Layout representation, which models visual elements and their inter-relations in a canvas, plays a crucial role in graphic design intelligence. With a large variety of layout designs and the unique characteristic of layouts that visual elements are defined as a list of categorical (e.g., type) and numerical (e.g., position and size) properties, it is challenging to learn general and compact representations with limited data. Inspired by the recent success of self-supervised pre-training techniques in various natural language processing tasks, in this paper, we propose CanvasEmb (Canvas Embedding), which pre-trains deep representations from unlabeled graphic designs by jointly conditioning on all the context elements in a canvas, with a multi-dimensional feature encoder and a multi-task learning objective. The pre-trained CanvasEmb model can be fine-tuned with just one additional output layer and with a small size of training data to create models for a wide range of downstream tasks. We verify our approach with presentation slides data.
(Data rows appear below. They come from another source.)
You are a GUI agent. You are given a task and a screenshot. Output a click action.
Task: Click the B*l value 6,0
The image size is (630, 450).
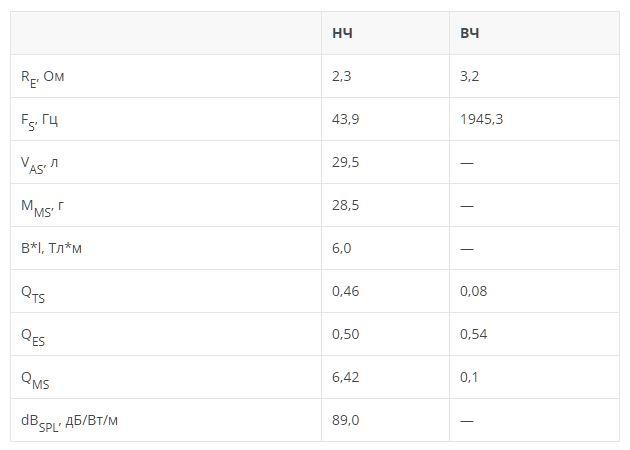pos(342,248)
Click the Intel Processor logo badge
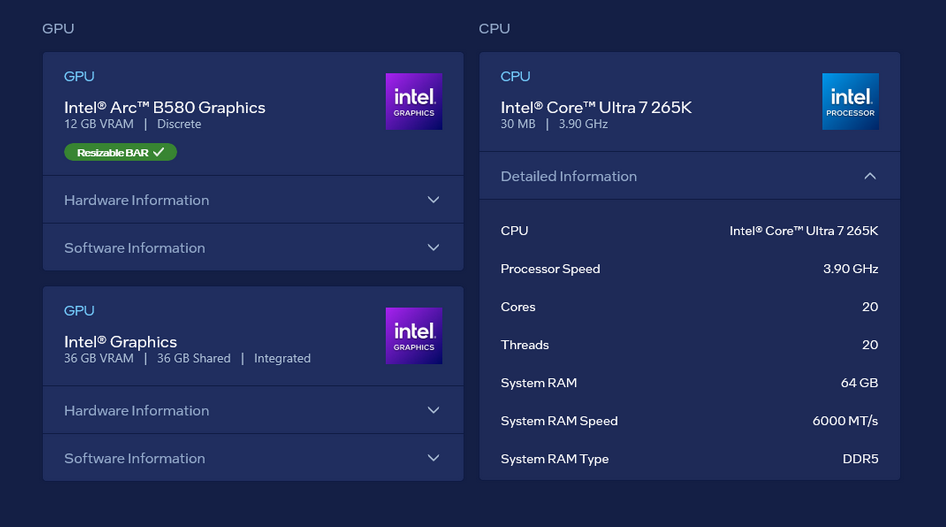946x527 pixels. 850,101
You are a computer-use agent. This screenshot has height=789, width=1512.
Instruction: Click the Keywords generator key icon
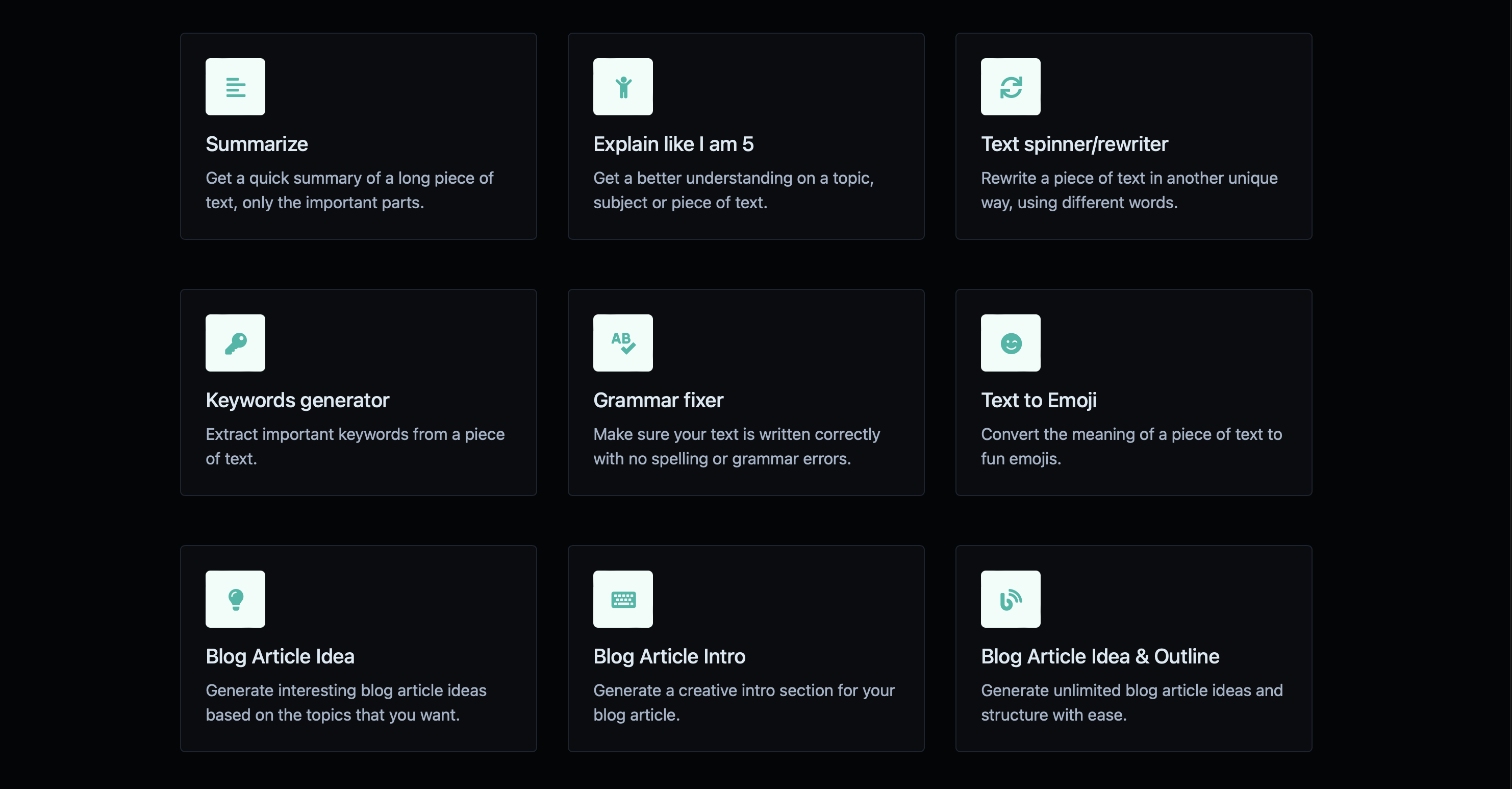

We construct a large-scale dataset with more than one million slides and propose two layout understanding tasks with human-labeled sets, namely element role labeling and image captioning. Evaluation results on these two tasks show that our model with fine-tuning achieves state-of-the-art performance. Furthermore, we conduct a deep analysis aiming to understand the modeling mechanism of CanvasEmb and demonstrate its great potential with two extended applications: layout auto completion and layout retrieval.